_Problem to solve_
Count how many lines in the listing below contain the string "pixels" and reply with that number alone.

_Listing_
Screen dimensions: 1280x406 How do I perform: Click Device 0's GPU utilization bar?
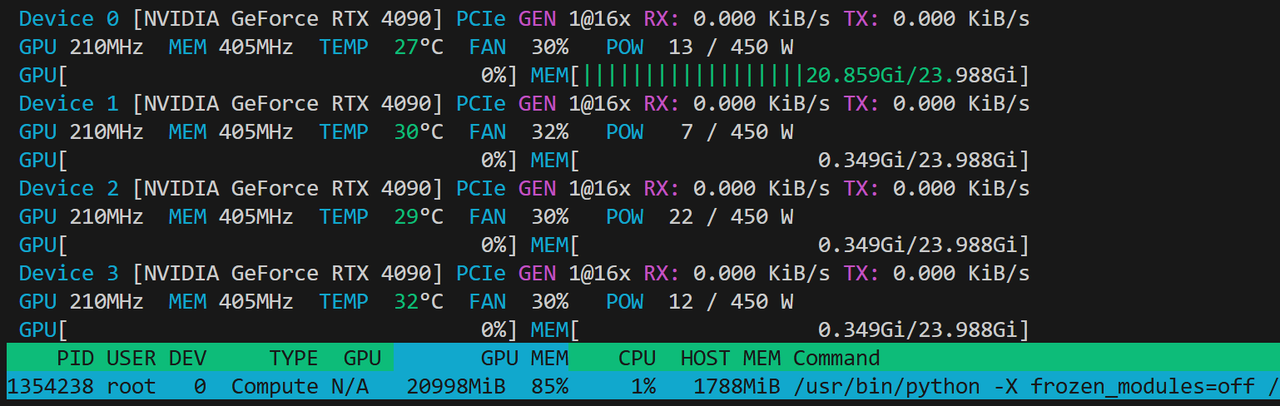tap(270, 75)
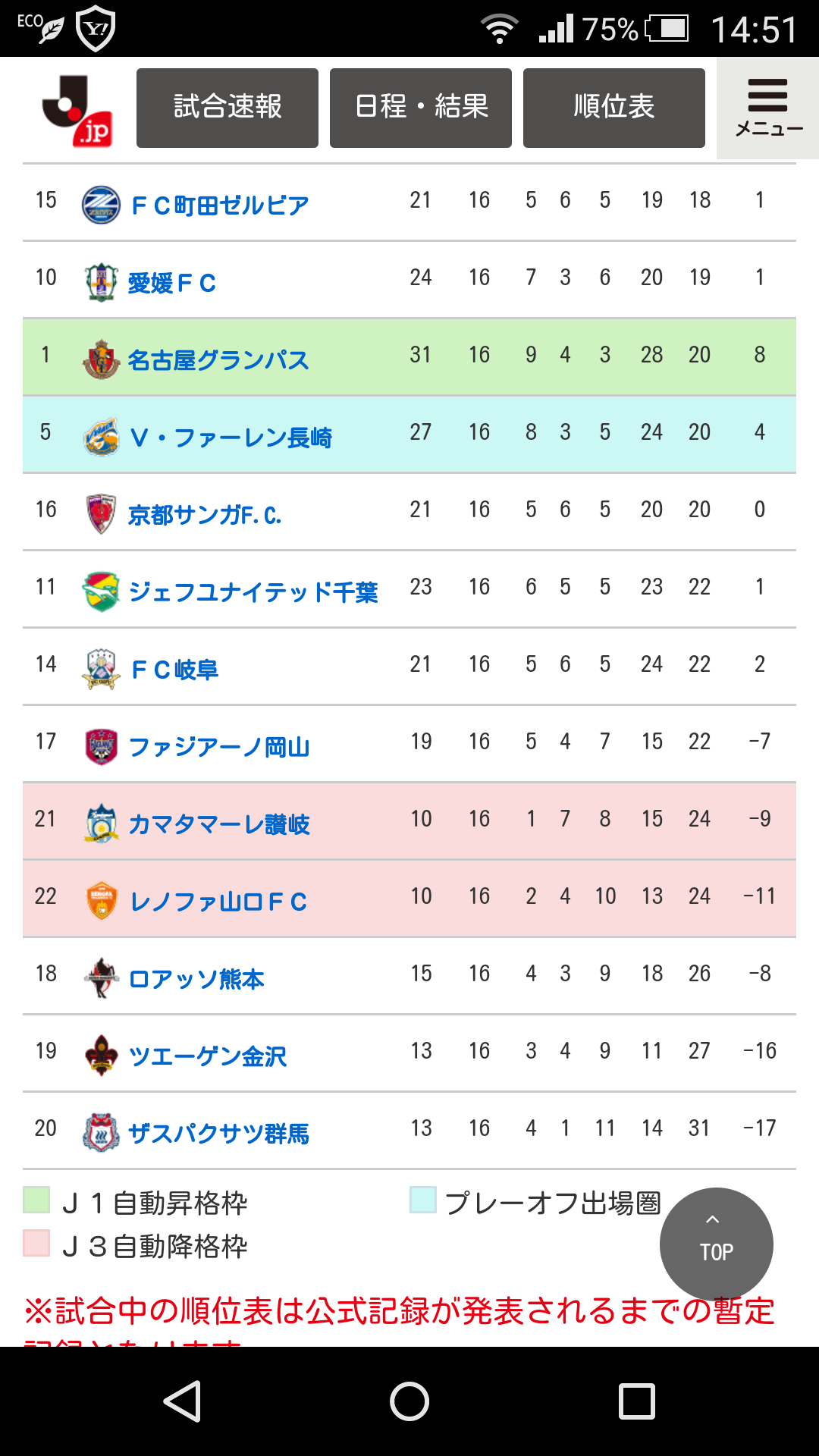
Task: Open ファジアーノ岡山 team link
Action: click(x=219, y=747)
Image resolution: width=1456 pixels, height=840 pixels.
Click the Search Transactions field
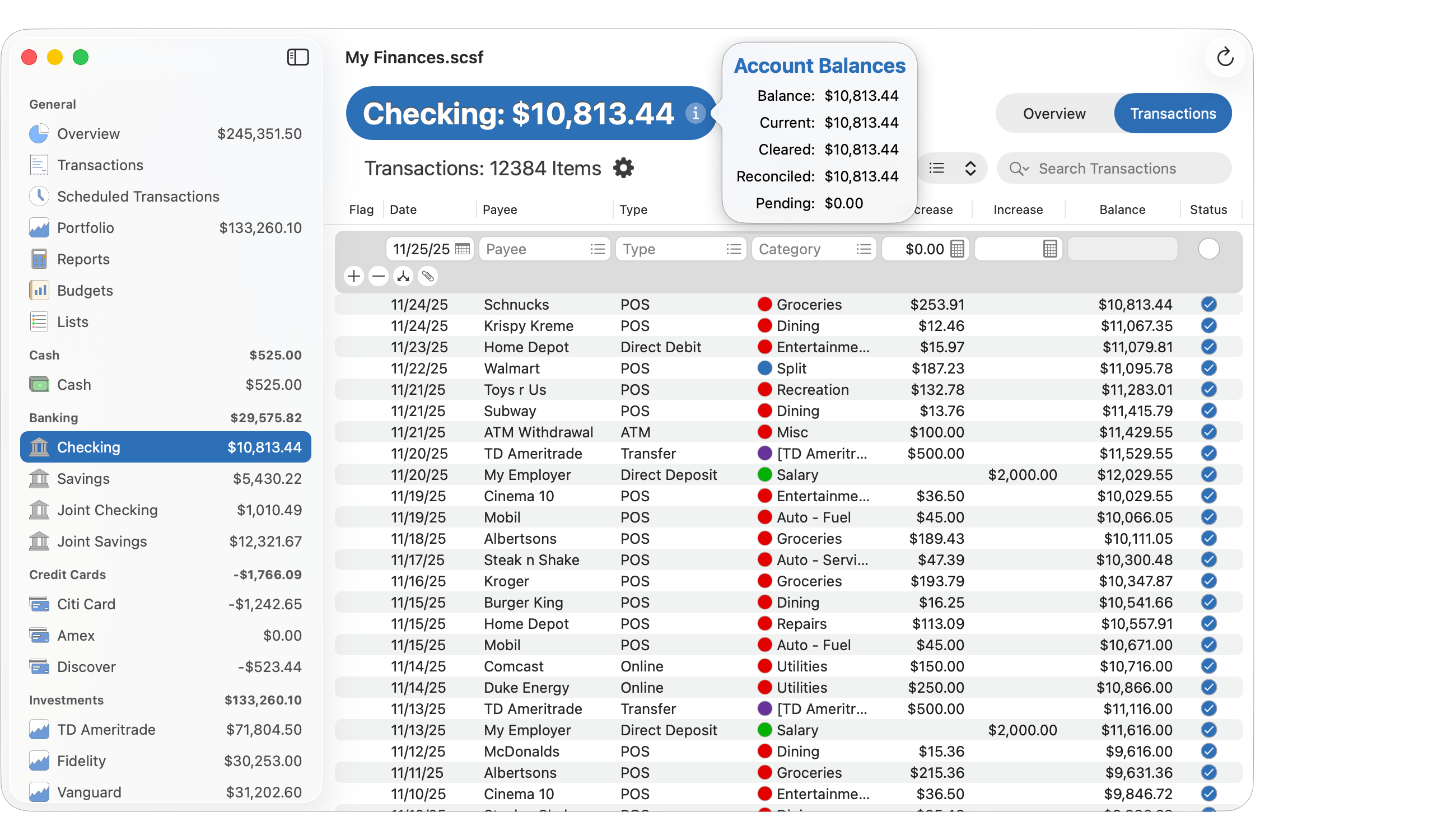1113,168
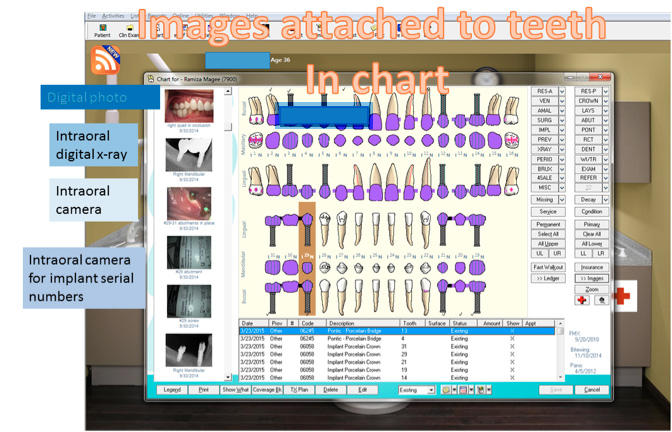Click the yellow face icon in the bottom toolbar
672x432 pixels.
pyautogui.click(x=446, y=390)
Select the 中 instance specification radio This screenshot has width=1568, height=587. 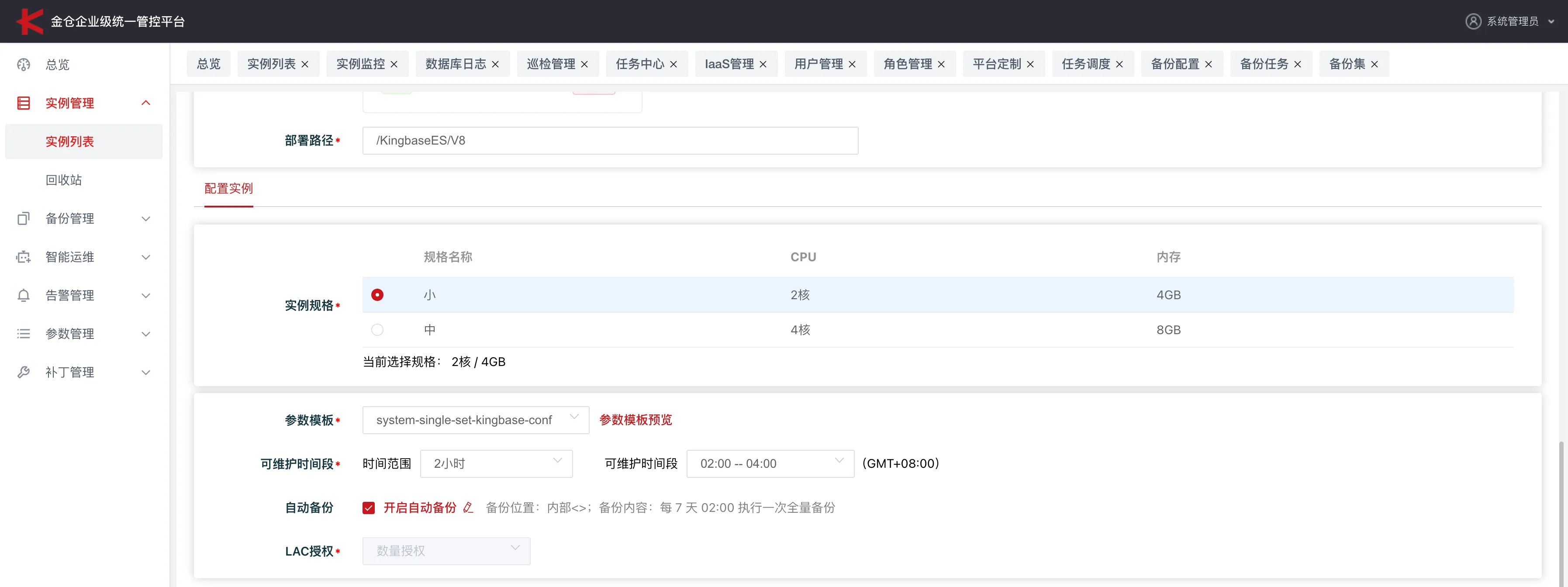click(377, 329)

_The solution_
2